Si era formata tra Roma (sia all’università sia presso l’Istituto storico italiano per il Medio Evo) e Pisa, ed aveva insegnato in entrambe le città dagli anni Settanta fino al 2000. Sul difficile rapporto con suo padre, lo storico medievista Arsenio Frugoni, evidentemente anche molto ammirato, si era aperta negli ultimi anni, anche grazie alla scrittura di memorie: consigliatissimo almeno il suo Da stelle a stelle. Memorie di un paese contadino (Laterza 2003).

Ha scritto su tanti argomenti diversi, con particolare riguardo alla storia culturale e delle idee, sempre tendo al centro il filo rosso del dialogo fra testo e immagine, un campo nel quale, soprattutto in Italia, ma non solo, ha fatto scuola.

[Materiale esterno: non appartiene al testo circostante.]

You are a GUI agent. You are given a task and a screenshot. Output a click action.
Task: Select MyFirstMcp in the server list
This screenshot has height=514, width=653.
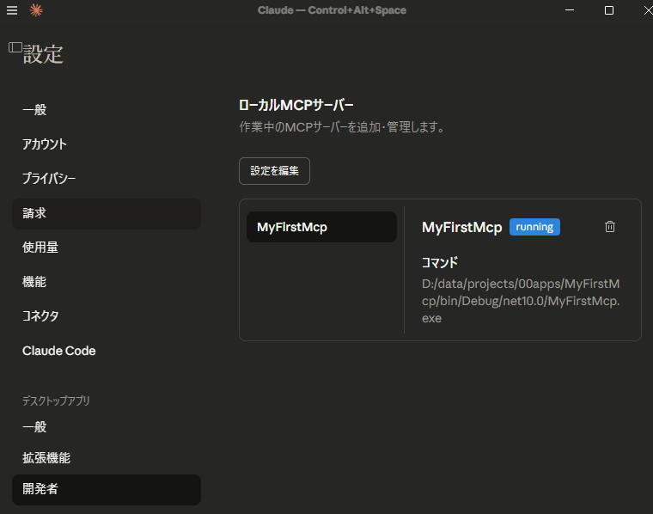(x=321, y=227)
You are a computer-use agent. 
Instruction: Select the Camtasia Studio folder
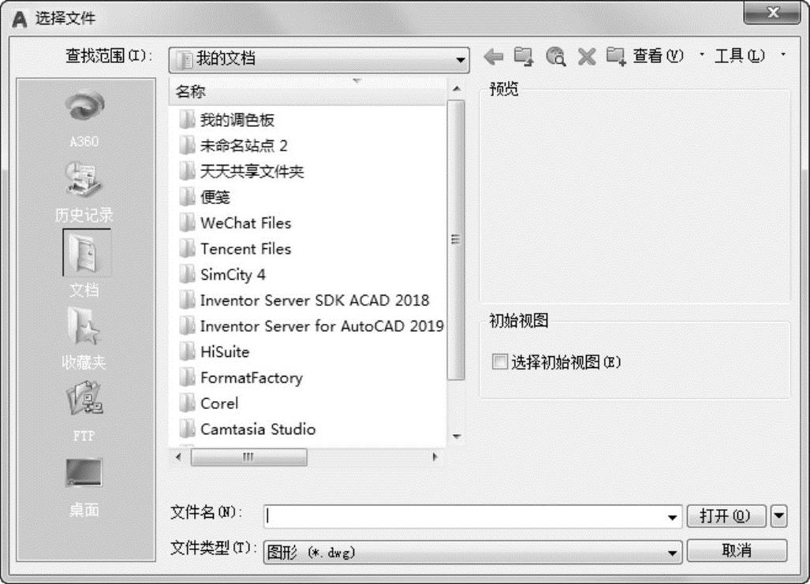click(x=257, y=430)
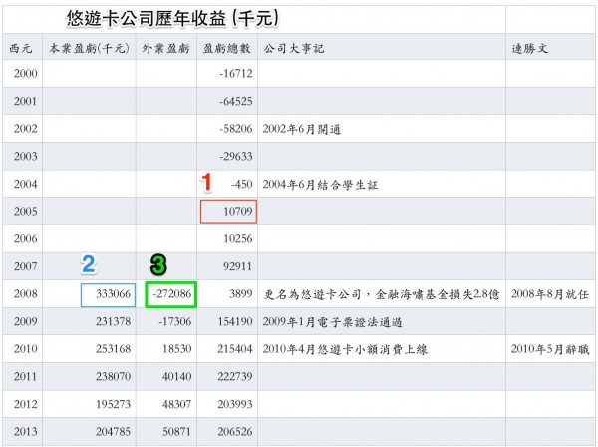The width and height of the screenshot is (598, 447).
Task: Select the 外業盈虧 column header
Action: point(165,47)
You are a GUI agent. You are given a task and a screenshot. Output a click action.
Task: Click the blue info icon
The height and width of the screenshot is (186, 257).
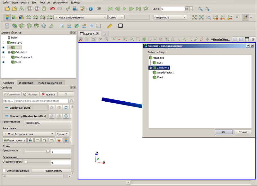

L’IMPEGNO FEMMINISTA, non militante ma saldo e convinto, in parte certamente frutto delle esperienze personali, si era fatto largo in alcuni scritti, fra i quali Una solitudine abitata. Chiara d’Assisi (Laterza 2007) nel quale scriveva: «Tutta la vita di Chiara fu segnata dall’incontro con Francesco. Tuttavia Chiara non visse all’ombra e dell’ombra di Francesco, come mi è capitato di leggere». Ecco, certamente vivere nell’ombra di altri (padri, mariti) non era per lei.

Il suo ultimo libro, quel Donne medievali. Sole, indomite, avventurose (Il Mulino 2021) che presentava a Genova, contiene una galleria di figure femminili diverse tra loro come Radegonda di Poitiers, Christine de Pizan, la leggendaria papessa Giovanna, Matilde di Canossa, Margherita Datini.

«Tutte hanno scontato con la solitudine il coraggio e la determinazione con cui hanno ricercato la piena realizzazione di sé», recita la presentazione; e sembra che Chiara Frugoni un po’ ci si riconoscesse, in queste donne alle quali la società patriarcale sembra aver fatto scontare l’indipendenza, ma che comunque sono arrivate a realizzarsi. Come concludeva nel video inviato alla «Storia in Piazza», alle donne è richiesto il doppio del lavoro di un uomo per essere considerate sue pari: ma per loro è comunque facile. Aveva strappato molte risate, quella frase era pronunciata con un sorrisetto ironico davvero molto «suo», che faceva sparire i segni della malattia. Ed è così che mi piace ricordarla.